Una legisladora no identificada por él se acercó al diputado socialcristiano Leslye Bojorges y le dijo: “Ojalá a usted nunca lo llame un narcotraficante para decirle que tiene que votar por ese magistrado, porque si usted no vota por ese magistrado le van a matar a su hijo”.
Comparto los buenos deseos de la legisladora, pero no su intención de disuadir a Bojorges de apoyar la eliminación del voto secreto en la Asamblea Legislativa, especialmente a la hora de elegir magistrados. Ojalá a ella nunca la llame un narcotraficante para decirle cómo votar un proyecto de ley, porque hay buenas razones para presumir su obediencia mientras no se declare secreta toda la actividad legislativa.
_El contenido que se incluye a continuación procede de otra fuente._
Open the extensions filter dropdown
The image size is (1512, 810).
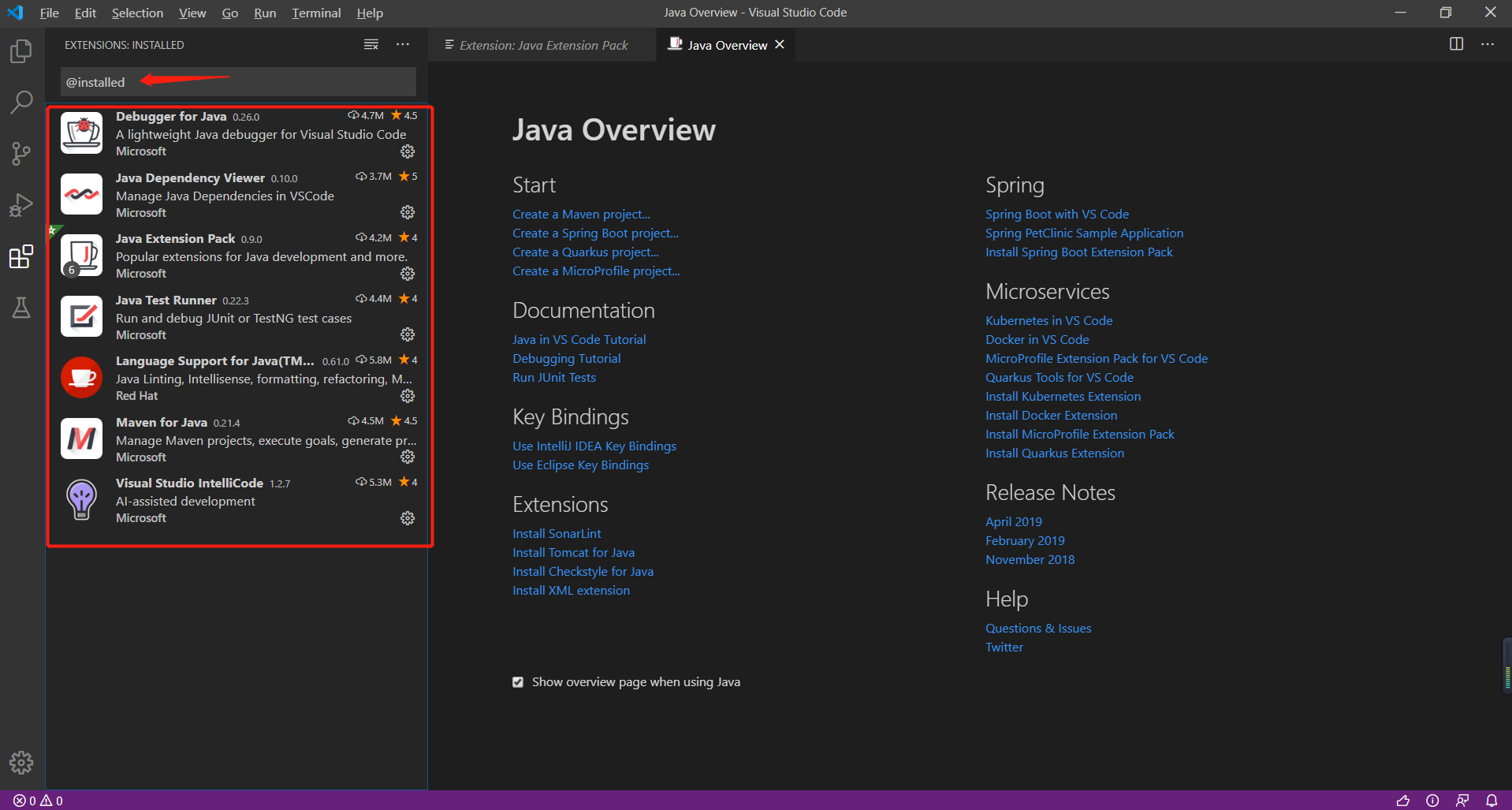(371, 44)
La diputada no debería tener esa condición. Nunca debió aspirar a un cargo del cual se toma posesión después de jurar la defensa de la Constitución y las leyes, así como el cumplimiento de las obligaciones propias de la trascendental función.
La confesión de vulnerabilidad implícita en la afirmación relatada por Bojorges la descalifica por su falta de valor y la precariedad de sus convicciones. También, por su limitado entendimiento de la función pública. Si las decisiones de los jueces, policías y personeros del Ejecutivo dependieran de una llamada semejante, solo quedaría resignarnos a vivir en un “narco-Estado”.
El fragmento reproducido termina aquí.